EXERCISE DIRECTIONS:
Reproduce exactly the lines below, from the first one through the line containing "You are a GUI", and omit any pictures.

MATERIAL SHOWN:
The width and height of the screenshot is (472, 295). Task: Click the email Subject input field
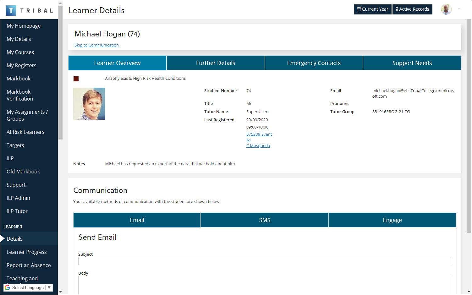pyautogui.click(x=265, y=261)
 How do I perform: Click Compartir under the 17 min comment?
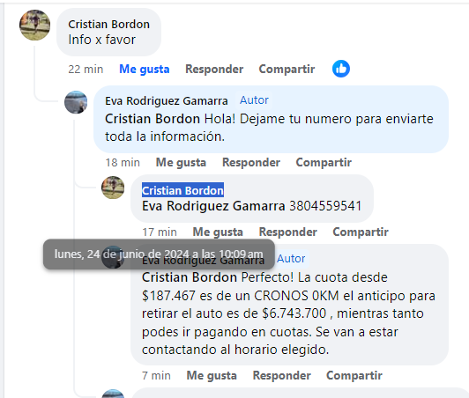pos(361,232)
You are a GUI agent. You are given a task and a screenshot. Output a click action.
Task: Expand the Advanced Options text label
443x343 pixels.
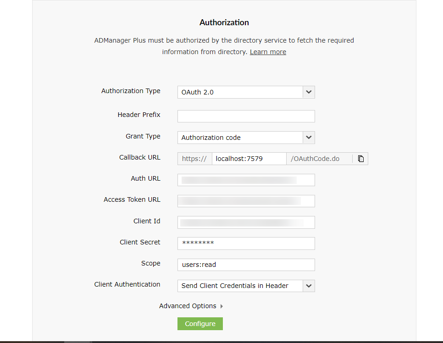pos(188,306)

WRITTEN SOLUTION:
The width and height of the screenshot is (472, 295). Task: Click the email Subject input field
pyautogui.click(x=265, y=261)
 How do I perform: Click Compartir under the 17 min comment?
pos(361,232)
You are a GUI agent. You are given a task and a screenshot. Output a click action.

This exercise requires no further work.